ESARET
İşler sevmek, sevilmek veya saygı duymakla bitmeyip çığırından çıkacak seviyeye gelince
''aşk'' diyoruz buna bilmiyorum ama benden öncekilerinden anlatısına göre aşk bir nevi
hoşumuza giden bir esarete benzer. Hani böyle kendimizden olduğunu kabullendiğimiz,
sımsıkı sarılıp ne kaçmak ne de kaçırmak isteyeceğimiz bir esarete benzer. On dakika bile az
görsek o kişiyi ''Neden gittin ?'' diye sorarız kendimize, çünkü o kadar severiz ki ona
söylemeye korkarız. Öyle bir meraka bürünürüz, çünkü aklımızda hep bir huzursuzluk, şimdi
nerede, neden yanında değil ? Belki de sevilenin arkasından o yüzden su dökülür kendi
ateşimizi söndürmeyelim diye elimizden çıkartmak isteriz o bir kova dolusu suyu. O kişiyle
uyuşmak istenir, nereye baksanız o kişiyi görürsünüz. Nasıl da o kişiyi hatırlatır perdelerdeki
o toz, bahar bile gelmeden kızarırsın sanki onun olmadığı bir dünya hiç var olmamış ve
olmayacak gibi.

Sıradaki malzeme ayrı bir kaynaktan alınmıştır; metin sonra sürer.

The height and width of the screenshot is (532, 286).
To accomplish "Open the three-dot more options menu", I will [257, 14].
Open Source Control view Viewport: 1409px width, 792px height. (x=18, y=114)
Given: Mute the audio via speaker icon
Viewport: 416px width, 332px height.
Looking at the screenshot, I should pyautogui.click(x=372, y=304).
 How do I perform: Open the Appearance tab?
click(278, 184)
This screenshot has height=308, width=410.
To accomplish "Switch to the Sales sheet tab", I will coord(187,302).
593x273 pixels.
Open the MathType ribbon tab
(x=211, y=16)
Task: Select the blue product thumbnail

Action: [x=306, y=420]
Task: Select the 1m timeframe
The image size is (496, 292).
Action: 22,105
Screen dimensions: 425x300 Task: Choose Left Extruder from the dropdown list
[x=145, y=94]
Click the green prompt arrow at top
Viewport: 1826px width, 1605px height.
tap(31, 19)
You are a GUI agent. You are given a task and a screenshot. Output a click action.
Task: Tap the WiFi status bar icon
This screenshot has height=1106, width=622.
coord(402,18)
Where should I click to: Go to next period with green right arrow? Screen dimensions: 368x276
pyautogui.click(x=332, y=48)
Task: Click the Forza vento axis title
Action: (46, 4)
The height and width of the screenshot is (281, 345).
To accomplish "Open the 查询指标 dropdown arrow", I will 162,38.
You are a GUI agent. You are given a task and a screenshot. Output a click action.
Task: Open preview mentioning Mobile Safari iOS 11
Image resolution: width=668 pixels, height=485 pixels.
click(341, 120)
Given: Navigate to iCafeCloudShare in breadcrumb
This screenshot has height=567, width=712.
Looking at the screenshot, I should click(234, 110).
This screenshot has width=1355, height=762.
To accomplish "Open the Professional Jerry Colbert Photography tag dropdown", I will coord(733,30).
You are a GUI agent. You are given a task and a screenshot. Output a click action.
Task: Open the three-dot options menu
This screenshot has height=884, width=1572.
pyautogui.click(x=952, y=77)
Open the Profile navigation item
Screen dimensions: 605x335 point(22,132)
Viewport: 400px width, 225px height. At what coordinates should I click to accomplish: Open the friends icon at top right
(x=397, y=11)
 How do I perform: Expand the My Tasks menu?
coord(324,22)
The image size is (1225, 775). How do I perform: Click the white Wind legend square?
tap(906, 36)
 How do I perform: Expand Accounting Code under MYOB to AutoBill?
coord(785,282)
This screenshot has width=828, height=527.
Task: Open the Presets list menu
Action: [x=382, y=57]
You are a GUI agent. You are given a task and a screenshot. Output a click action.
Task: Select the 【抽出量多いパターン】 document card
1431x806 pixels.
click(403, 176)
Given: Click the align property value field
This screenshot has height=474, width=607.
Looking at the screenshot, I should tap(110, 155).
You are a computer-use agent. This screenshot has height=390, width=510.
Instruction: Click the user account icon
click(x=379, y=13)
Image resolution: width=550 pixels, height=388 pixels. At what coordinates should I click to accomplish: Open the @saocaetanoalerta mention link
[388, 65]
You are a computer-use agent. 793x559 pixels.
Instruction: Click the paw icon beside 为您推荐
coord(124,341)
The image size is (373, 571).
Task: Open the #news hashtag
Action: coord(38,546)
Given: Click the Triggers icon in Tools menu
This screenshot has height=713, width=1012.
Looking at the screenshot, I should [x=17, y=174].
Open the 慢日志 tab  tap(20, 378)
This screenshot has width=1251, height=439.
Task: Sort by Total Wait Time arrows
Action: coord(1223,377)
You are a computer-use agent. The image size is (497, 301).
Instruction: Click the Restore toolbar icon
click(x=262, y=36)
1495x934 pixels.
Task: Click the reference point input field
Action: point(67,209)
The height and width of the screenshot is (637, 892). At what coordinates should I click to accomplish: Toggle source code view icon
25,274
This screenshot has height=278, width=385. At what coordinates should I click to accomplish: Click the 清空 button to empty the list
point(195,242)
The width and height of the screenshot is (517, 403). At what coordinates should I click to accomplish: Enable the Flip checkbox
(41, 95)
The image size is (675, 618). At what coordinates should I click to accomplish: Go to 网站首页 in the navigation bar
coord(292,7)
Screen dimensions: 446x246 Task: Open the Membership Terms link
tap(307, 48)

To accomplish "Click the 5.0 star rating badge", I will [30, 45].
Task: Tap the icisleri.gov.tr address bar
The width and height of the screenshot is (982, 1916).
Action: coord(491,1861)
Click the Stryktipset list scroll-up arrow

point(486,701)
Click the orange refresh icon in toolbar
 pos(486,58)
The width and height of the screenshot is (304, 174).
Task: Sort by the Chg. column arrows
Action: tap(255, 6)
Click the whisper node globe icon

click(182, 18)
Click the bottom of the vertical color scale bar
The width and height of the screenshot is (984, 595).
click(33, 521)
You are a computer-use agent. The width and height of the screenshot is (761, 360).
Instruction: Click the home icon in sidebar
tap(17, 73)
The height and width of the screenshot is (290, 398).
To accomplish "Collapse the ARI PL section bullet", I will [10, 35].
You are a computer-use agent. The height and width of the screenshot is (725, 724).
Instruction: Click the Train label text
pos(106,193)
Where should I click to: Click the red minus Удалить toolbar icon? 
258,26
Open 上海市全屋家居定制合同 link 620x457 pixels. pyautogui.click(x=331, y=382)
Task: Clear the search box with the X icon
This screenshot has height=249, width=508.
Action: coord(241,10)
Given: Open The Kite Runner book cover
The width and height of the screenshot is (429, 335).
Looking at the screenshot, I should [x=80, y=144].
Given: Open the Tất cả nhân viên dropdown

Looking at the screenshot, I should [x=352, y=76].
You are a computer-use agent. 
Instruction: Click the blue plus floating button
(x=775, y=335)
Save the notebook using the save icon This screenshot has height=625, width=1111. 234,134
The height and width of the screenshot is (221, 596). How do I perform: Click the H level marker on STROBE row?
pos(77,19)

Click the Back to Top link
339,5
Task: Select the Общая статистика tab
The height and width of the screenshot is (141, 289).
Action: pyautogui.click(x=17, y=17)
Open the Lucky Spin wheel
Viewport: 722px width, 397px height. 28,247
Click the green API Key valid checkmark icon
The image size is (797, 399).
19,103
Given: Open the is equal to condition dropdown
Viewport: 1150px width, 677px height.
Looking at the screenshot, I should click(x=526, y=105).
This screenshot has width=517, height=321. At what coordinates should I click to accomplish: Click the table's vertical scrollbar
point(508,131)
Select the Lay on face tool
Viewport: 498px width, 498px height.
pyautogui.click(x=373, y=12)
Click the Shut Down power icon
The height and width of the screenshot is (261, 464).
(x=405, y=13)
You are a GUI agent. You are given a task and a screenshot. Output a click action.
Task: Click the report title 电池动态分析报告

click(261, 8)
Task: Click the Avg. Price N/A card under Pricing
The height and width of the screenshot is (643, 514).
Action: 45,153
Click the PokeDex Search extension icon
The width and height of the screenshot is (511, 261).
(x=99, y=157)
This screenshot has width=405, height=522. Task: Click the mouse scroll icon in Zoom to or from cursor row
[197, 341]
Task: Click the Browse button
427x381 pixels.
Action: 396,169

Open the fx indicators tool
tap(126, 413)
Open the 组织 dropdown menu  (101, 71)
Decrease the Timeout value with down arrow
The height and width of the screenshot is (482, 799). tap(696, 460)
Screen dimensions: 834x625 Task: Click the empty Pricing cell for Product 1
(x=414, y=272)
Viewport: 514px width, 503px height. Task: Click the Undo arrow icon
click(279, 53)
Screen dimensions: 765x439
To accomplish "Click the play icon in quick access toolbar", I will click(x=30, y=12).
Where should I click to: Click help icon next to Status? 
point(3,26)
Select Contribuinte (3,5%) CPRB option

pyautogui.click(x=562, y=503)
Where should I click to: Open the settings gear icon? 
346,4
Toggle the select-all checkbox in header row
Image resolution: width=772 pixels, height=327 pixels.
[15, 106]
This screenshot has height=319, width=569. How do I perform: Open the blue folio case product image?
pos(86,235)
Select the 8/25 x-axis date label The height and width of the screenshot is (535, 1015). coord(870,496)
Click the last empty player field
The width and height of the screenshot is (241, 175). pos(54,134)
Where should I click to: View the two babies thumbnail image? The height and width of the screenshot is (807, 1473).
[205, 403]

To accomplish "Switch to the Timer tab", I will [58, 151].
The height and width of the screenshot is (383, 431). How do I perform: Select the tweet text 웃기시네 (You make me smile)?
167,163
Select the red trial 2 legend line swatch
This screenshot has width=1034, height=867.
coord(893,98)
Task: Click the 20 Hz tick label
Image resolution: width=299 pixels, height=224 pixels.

Nokta bile kullanacakken üçüncüyü kullanmayasın gelir o yokken, üç
noktanın bile ikisini kullanırsın biri onun uzaklığını hatırlatır ikisi senin yasını. Kim bilir
nerede o şimdi hangi kurak toprakta, hangi pis sularda ? Zaten sen yanında olmadıktan
sonra altından bir tahta otursa bile o tahtın onu hak etmediğini kimse fark etmeyecek. Onun
şakasına senin gibi gülmezler, onun hatalarını senin gibi teselli etmezler, onu senin gibi
desteklemezler, senin gibi üzülmezler onun için, senin gibi mutlu olamazlar onun yanında
senin gibi kimse gülemez ona. Yapamadığın her şeyi onun için yapasın gelir, Onun ağzından
çıkan her şey bal gibi gelir. Dönüp küfürler savursa, bir daha yüzünü bile görmek istemediğini
bile söylese, boyun eğesin gelir söylediklerine. Aşk esarettendir. Sımsıkı sarıl sakın bırakma,
çünkü bırakırsan sen de onunla gideceksin biliyorsun. Sevemiyorsa sevmeyi, gülemiyorsa
gülmeyi öğret ki sen de ondan hüznü öğrenmek zorunda kalmayasın. Bir avuç çiçek az ona,
şöyle uzan onunla kırlara, ay da tam karşınızda, de ki ona: ''Tanrı bu tepeleri senin için, seni
de benim için yaratmış.'' Yaşın şimdi küçük, o kadar utanıyorsun ki gözlerine bakmaya seni
anlatmayı ona zarar vermede sanıyorsun. Şimdi daha büyüksün, ama ya o seni sevmiyorsa ?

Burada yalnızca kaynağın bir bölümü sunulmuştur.